Os críticos do DN classificaram o filme como excecional.
Ganhou já prémios em festivais de cinema.
De modo que fui ver.
Concordo que a realização é muito boa, especialmente a direção de atores.
É raro verem-se atores portugueses a representarem tão bem no cinema, sem cabotinismos e sem artificialismos (pena o nivel do senhor professor de medicina estar um bocadinho abaixo relativamente aos outros atores).
É tambem de louvar o realismo dos cenários, que são reais, isto é, o filme foi rodado no bairro do Padre Cruz, zona antiga, na Pontinha, na Cova da Moura (penso eu) , na Brandoa, as terríveis urbanizações legais e ilegais atravessadas pelo IC16 e pelo IC17. Talvez exagere no realismo, porque vem a ideia que se está a querer mostrar a reserva dos selvagens para entretenimento dos alfas e betas, como contava o Admirável Mundo Novo.
Interessante também o tratamento de uma relação incestuosa sobrinho-tia, associada à promiscuidade das habitações.
Como aspetos negativos, poderá discutir-se se um chefe de um bando de droga tem paciencia para sentar ao colo e dar de comer a uma filha pequena, mas não são pormenores que afetem a qualidade do filme.
O que me parece francamente mau é o pormenor da inserção na história, o que era dispensável, do complexo de Electra. É verdade que Eça de Queirós tratou o complexo de Édipo na Tragédia da rua das Flores, mas era Eça.

● ● ● ● ● ● ●

**Problema A:** Traduza para o inglês esta frase da crítica ao filme: «Interessante também o tratamento de uma relação incestuosa sobrinho-tia, associada à promiscuidade das habitações.»
**Problema B:** Copie sem alterações o trecho da crítica ao filme que vai de "O que me parece" até "mas era Eça.".

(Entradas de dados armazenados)
● ● ● ● ● ● ●

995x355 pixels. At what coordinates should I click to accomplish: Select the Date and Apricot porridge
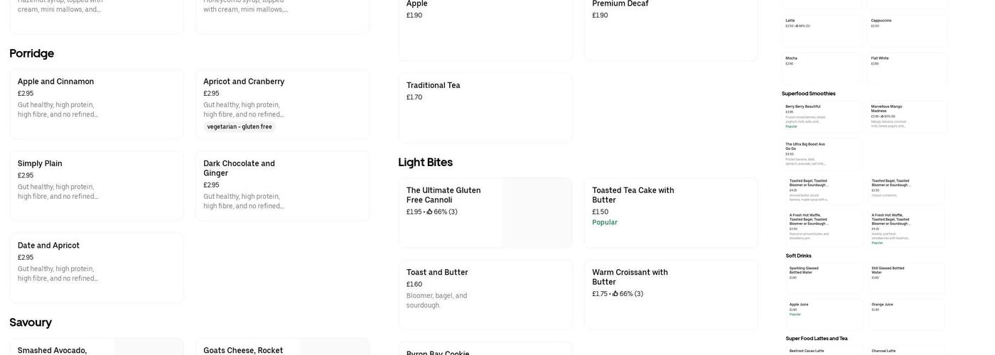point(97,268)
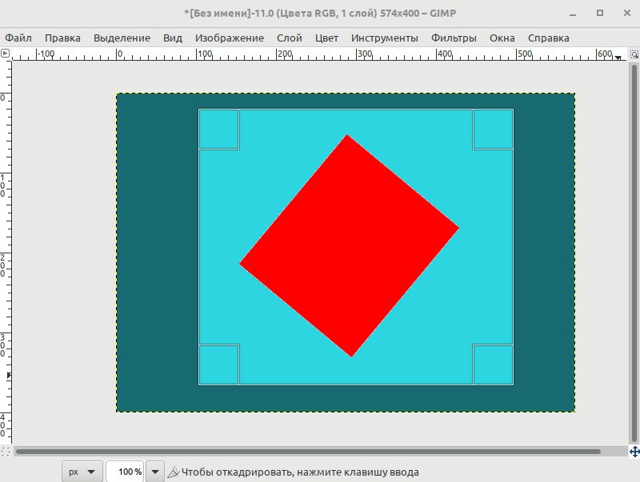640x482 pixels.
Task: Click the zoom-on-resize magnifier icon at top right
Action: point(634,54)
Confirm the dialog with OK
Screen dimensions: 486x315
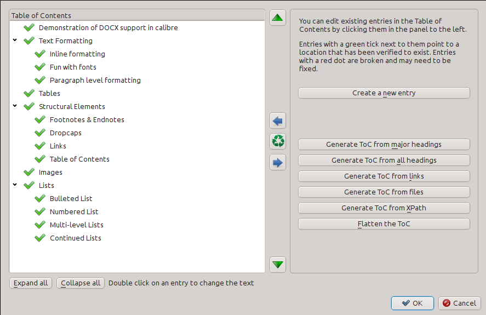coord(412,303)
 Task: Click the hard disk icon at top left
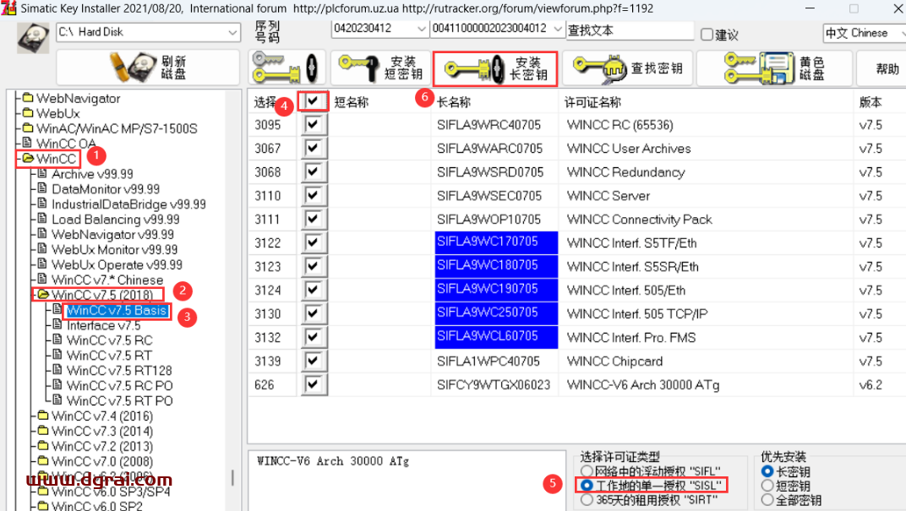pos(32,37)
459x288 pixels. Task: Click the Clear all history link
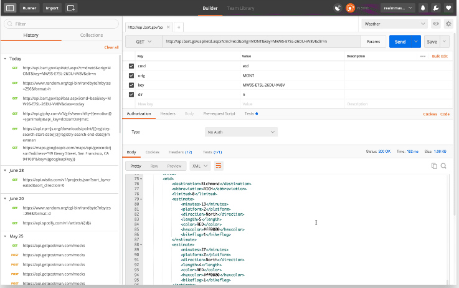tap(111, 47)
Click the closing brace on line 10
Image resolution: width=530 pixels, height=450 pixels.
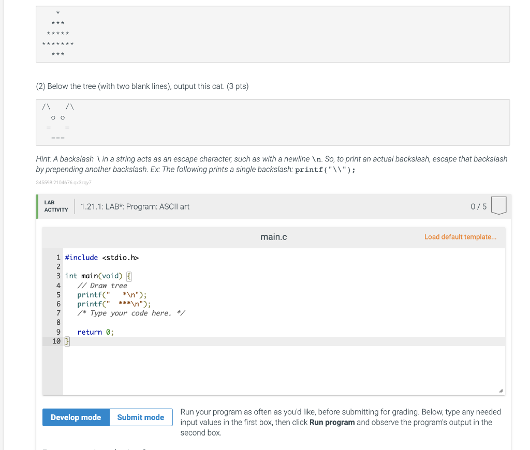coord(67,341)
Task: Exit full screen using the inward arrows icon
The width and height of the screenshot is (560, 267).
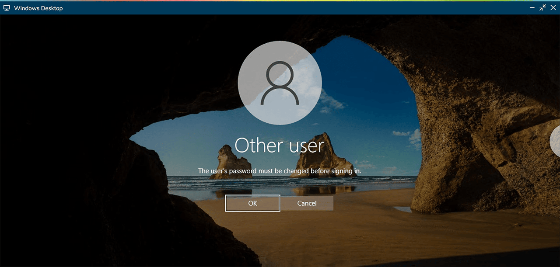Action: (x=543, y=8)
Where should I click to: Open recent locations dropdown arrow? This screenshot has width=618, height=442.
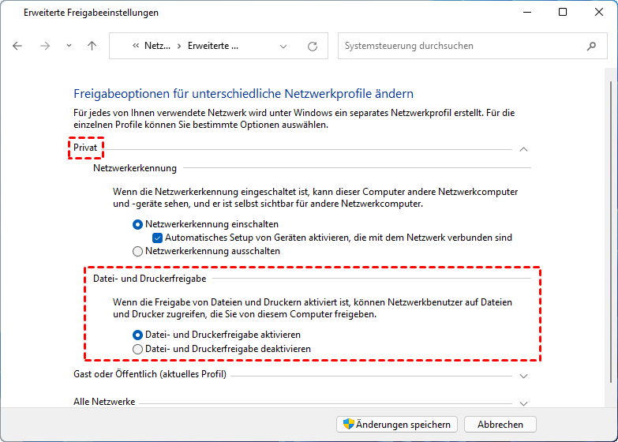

● ● ● ● ● ● ●

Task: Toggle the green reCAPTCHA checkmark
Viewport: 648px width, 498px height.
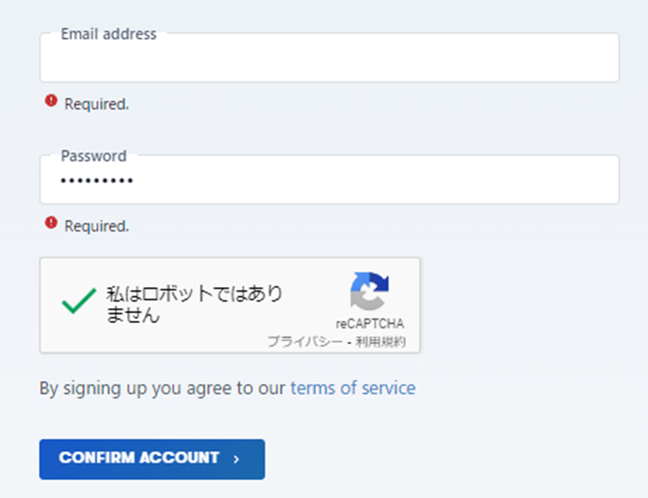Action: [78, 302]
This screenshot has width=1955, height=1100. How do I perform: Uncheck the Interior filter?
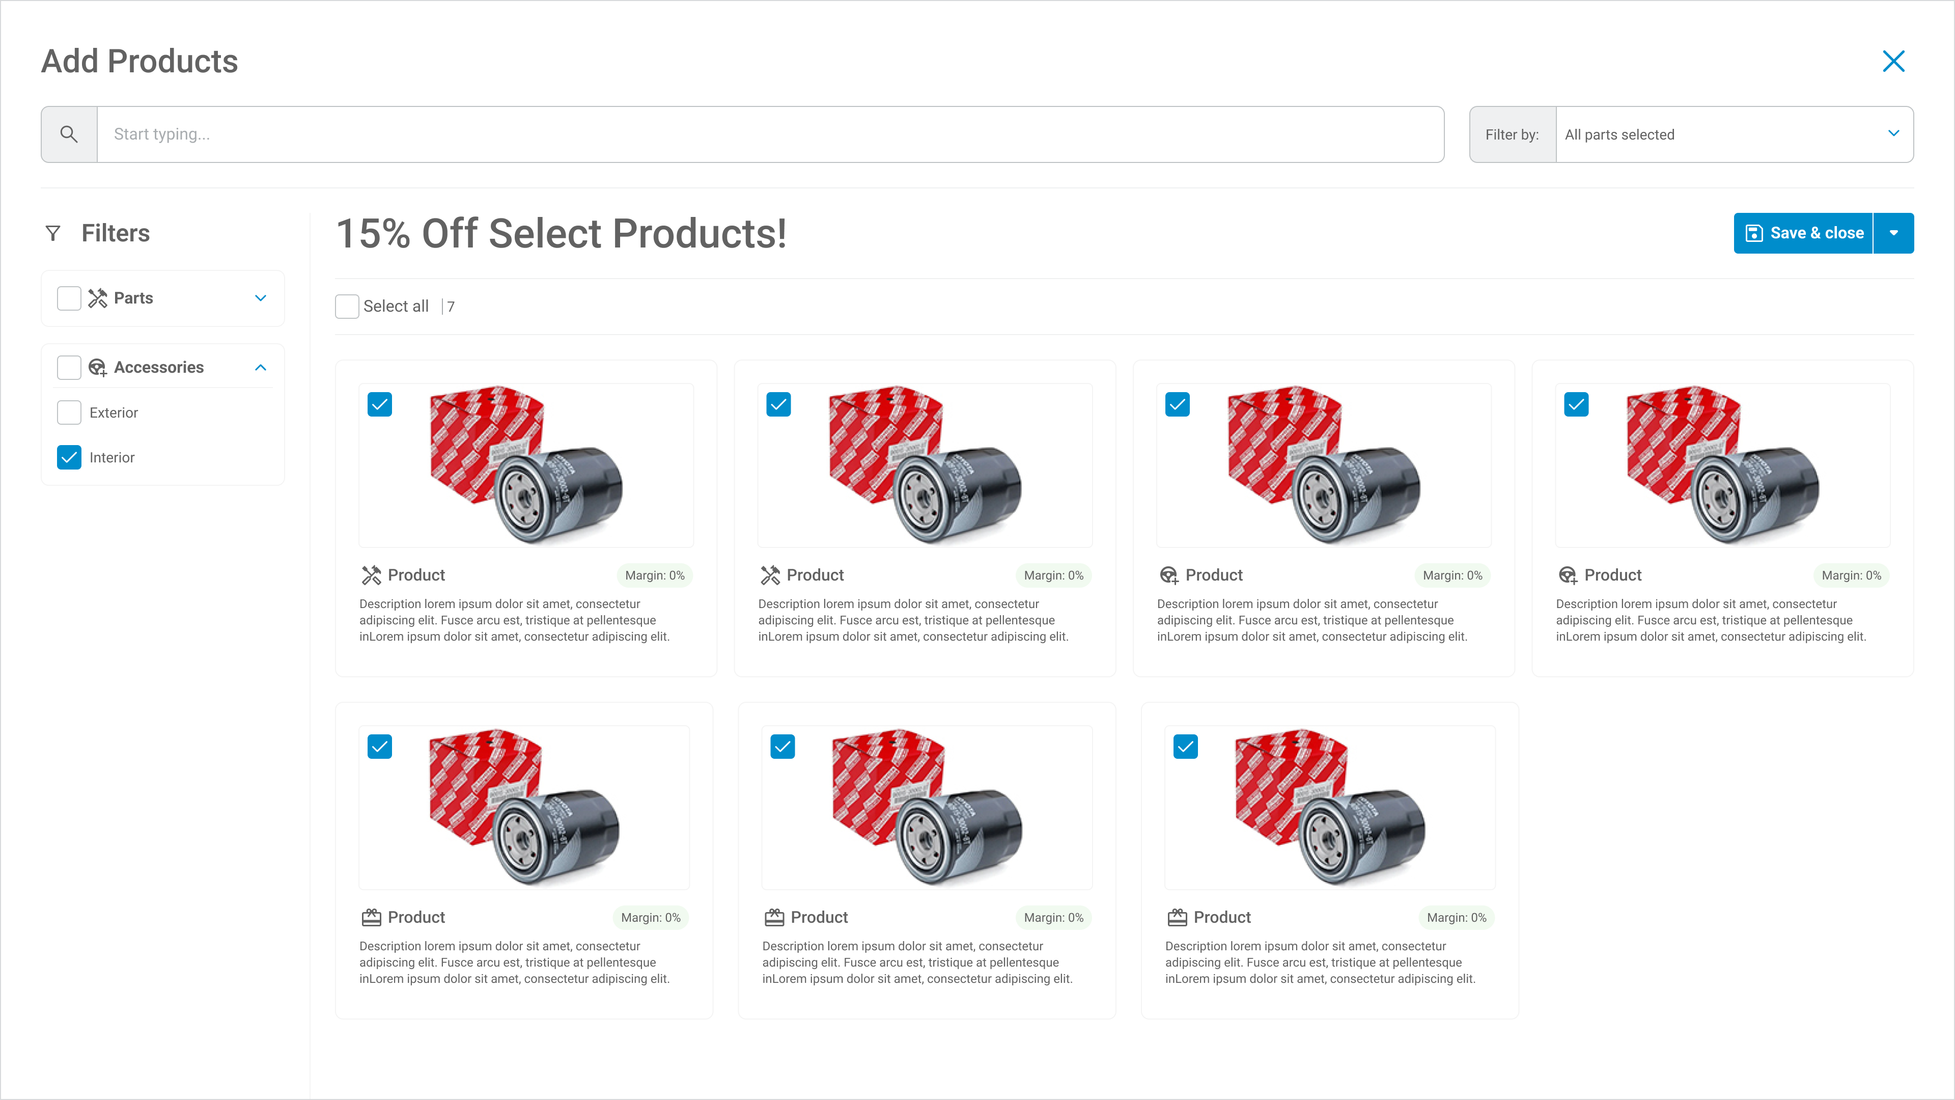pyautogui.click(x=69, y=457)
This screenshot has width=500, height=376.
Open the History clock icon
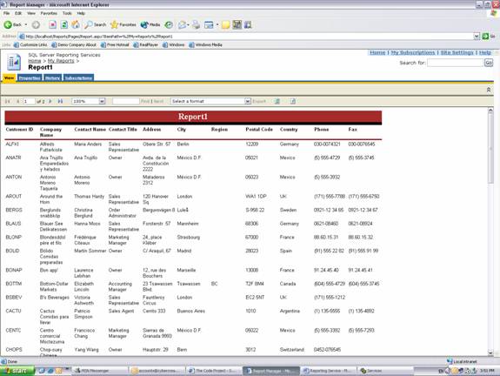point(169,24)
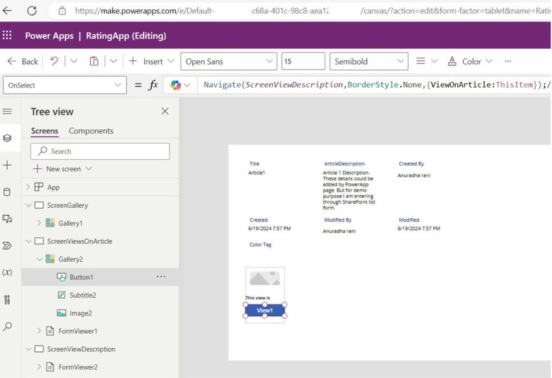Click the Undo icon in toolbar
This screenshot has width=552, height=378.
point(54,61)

● ● ● ● ● ● ●

**Sua solução A:** Also interesting is the treatment of an incestuous nephew-aunt relationship, linked to the overcrowding of the homes.

**Sua solução B:**
O que me parece francamente mau é o pormenor da inserção na história, o que era dispensável, do complexo de Electra. É verdade que Eça de Queirós tratou o complexo de Édipo na Tragédia da rua das Flores, mas era Eça.